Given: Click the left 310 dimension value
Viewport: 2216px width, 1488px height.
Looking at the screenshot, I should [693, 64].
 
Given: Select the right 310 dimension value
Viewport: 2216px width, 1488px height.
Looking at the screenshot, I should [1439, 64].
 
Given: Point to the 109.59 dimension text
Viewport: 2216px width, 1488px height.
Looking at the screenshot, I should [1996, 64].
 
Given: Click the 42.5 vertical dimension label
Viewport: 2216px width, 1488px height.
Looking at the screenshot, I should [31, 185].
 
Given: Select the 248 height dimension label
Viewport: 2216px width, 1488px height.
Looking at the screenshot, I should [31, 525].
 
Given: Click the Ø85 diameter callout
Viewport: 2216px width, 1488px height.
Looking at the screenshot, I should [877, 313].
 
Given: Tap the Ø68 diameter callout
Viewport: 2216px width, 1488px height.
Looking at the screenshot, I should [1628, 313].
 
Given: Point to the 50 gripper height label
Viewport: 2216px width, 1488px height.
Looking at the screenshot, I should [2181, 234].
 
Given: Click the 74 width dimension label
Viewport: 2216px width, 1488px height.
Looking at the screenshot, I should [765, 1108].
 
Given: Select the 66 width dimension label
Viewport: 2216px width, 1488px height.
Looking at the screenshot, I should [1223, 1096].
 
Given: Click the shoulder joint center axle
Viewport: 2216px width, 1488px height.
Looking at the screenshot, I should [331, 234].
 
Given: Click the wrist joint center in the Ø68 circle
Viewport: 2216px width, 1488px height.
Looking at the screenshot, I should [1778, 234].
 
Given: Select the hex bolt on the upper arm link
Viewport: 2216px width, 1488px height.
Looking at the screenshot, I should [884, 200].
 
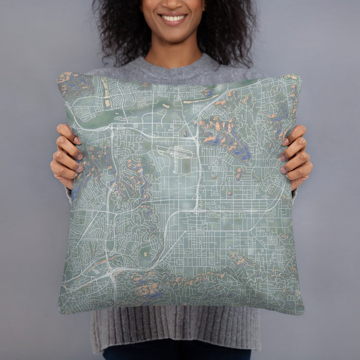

_____

Problem to work on:
Rewrite the listing above in full, starting at its first line and ending after the line that contains "Given: Select the 66 width dimension label". Increase every coordinate in the answers by 134 and leave everything else unchanged.

Solution to this problem:
Given: Click the left 310 dimension value
Viewport: 2216px width, 1488px height.
Looking at the screenshot, I should [827, 198].
 
Given: Select the right 310 dimension value
Viewport: 2216px width, 1488px height.
Looking at the screenshot, I should [1573, 198].
 
Given: Point to the 109.59 dimension text
Viewport: 2216px width, 1488px height.
Looking at the screenshot, I should [2130, 198].
 
Given: Click the 42.5 vertical dimension label
Viewport: 2216px width, 1488px height.
Looking at the screenshot, I should [165, 319].
 
Given: Select the 248 height dimension label
Viewport: 2216px width, 1488px height.
Looking at the screenshot, I should [165, 659].
 
Given: Click the Ø85 diameter callout
Viewport: 2216px width, 1488px height.
Looking at the screenshot, I should [1011, 447].
 
Given: Tap the Ø68 diameter callout
Viewport: 2216px width, 1488px height.
Looking at the screenshot, I should [1762, 447].
 
Given: Point to the 50 gripper height label
Viewport: 2216px width, 1488px height.
Looking at the screenshot, I should [2315, 368].
 
Given: Click the 74 width dimension label
Viewport: 2216px width, 1488px height.
Looking at the screenshot, I should [899, 1242].
 
Given: Select the 66 width dimension label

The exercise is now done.